→ Problem description: Copy, from the data below, every line that has "dropdown" in it.

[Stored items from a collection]

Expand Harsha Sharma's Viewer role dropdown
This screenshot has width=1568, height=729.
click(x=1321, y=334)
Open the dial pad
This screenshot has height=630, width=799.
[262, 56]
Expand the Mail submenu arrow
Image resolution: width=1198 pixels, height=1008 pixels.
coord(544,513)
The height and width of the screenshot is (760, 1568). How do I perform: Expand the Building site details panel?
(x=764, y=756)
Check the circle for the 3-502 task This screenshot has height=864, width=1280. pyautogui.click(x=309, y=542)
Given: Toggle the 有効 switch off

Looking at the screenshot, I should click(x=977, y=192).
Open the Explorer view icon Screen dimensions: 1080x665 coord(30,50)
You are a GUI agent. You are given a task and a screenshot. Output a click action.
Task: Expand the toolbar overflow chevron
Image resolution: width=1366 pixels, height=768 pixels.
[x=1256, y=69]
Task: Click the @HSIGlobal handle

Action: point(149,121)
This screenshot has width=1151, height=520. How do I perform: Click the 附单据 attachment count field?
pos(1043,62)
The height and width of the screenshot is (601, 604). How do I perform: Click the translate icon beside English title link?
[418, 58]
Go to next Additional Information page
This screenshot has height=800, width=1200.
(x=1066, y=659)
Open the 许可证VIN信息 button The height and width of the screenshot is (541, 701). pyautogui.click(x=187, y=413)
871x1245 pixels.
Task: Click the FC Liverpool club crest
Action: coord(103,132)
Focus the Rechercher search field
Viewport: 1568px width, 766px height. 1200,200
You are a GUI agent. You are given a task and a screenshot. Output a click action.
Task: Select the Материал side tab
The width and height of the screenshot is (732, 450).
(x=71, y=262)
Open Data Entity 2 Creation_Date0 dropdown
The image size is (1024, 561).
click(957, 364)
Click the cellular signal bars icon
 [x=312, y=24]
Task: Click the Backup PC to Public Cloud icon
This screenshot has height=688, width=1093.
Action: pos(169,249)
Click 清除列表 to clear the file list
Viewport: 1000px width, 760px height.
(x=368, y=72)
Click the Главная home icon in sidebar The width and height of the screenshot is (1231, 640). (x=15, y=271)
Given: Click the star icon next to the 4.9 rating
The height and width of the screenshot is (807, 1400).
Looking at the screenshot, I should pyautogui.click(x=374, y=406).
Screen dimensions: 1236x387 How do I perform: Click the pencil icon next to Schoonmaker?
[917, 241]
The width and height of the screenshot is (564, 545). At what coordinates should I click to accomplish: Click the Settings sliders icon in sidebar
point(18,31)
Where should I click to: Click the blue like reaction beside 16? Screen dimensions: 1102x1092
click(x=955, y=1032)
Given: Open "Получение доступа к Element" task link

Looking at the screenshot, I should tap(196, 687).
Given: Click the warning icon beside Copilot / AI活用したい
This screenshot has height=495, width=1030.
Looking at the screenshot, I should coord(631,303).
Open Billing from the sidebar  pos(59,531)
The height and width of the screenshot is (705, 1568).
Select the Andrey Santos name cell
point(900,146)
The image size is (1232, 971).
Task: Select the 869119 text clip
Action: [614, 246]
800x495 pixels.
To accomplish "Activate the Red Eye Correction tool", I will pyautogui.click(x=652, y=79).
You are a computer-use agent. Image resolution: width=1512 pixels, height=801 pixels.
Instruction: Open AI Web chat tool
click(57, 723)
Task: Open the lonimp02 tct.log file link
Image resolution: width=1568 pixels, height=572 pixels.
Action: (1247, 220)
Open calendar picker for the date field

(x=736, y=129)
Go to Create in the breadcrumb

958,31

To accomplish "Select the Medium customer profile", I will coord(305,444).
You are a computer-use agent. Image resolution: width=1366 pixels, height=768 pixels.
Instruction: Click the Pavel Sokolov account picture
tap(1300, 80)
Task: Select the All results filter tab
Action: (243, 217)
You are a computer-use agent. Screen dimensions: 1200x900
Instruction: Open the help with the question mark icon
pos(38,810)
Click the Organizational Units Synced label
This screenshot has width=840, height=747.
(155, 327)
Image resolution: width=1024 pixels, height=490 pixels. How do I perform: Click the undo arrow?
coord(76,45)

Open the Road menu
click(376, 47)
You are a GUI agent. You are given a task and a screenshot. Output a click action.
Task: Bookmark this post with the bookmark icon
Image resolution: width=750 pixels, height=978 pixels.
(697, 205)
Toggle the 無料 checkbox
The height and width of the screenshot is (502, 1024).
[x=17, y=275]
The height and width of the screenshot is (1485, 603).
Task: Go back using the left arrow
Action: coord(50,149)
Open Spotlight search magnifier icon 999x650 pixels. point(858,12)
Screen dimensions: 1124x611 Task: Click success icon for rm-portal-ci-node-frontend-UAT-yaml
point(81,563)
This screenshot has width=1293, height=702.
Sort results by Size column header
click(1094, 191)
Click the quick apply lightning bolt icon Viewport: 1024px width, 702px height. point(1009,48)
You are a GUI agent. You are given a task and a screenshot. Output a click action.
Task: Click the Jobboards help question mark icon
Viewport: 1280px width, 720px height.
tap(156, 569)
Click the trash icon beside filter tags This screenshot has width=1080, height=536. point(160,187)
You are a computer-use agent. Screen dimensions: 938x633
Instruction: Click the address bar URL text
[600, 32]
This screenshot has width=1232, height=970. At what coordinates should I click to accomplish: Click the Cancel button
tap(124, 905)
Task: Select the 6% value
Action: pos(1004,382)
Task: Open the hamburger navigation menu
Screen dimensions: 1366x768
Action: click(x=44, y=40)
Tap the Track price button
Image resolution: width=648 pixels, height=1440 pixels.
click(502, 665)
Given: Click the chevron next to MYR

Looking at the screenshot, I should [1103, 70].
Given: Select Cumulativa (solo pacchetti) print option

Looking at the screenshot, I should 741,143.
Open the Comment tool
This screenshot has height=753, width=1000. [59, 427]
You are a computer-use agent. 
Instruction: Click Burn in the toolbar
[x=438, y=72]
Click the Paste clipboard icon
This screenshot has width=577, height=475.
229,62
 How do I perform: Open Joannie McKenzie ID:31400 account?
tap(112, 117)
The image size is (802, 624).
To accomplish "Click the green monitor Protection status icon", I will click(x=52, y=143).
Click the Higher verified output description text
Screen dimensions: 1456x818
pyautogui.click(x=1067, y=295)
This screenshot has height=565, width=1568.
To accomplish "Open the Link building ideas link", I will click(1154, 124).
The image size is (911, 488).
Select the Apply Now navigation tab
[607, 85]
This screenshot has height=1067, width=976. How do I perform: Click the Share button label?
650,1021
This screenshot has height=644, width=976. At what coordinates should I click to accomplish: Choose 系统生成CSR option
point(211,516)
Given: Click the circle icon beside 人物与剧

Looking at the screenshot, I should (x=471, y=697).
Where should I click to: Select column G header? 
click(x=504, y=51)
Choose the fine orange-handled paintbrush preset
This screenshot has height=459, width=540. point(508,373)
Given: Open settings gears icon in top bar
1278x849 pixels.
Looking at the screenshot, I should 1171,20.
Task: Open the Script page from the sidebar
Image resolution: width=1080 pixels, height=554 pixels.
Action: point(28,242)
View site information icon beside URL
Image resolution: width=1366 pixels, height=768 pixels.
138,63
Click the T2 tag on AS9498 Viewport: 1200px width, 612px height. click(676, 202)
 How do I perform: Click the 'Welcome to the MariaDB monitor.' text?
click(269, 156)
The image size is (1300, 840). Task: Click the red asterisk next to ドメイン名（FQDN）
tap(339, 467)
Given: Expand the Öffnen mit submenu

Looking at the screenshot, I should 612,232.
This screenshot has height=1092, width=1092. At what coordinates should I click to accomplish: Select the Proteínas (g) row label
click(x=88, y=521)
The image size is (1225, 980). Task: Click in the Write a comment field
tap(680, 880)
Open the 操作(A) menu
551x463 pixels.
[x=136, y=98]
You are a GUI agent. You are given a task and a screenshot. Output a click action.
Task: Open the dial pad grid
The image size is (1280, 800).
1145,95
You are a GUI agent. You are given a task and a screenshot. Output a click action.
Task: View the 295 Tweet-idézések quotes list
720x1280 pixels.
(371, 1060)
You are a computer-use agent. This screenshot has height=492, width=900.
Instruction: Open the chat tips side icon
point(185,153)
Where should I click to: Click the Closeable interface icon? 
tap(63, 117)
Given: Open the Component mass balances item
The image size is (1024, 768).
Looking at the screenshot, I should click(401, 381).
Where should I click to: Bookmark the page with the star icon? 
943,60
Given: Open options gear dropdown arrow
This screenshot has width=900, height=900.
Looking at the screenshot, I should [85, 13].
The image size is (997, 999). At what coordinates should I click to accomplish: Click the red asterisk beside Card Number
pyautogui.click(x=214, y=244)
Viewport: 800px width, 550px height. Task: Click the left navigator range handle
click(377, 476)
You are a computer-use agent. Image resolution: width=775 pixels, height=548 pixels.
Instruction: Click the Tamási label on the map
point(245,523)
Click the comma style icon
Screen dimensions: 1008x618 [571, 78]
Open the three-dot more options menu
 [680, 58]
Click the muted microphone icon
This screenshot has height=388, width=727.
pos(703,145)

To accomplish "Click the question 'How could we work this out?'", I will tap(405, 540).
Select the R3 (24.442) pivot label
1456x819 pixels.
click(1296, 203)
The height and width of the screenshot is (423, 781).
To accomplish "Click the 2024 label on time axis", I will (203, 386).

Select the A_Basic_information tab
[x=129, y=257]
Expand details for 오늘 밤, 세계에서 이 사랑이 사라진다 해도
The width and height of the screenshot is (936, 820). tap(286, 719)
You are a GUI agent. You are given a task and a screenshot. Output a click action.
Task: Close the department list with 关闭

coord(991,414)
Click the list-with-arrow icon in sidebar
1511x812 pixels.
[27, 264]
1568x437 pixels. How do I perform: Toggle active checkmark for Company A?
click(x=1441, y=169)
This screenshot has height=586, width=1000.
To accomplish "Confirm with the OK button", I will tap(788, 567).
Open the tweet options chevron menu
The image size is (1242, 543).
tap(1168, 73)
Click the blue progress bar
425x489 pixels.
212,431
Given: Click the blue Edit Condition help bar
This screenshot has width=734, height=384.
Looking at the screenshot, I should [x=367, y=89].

→ Answer box:
Expand Harsha Sharma's Viewer role dropdown
Open Data Entity 2 Creation_Date0 dropdown
Given: Open options gear dropdown arrow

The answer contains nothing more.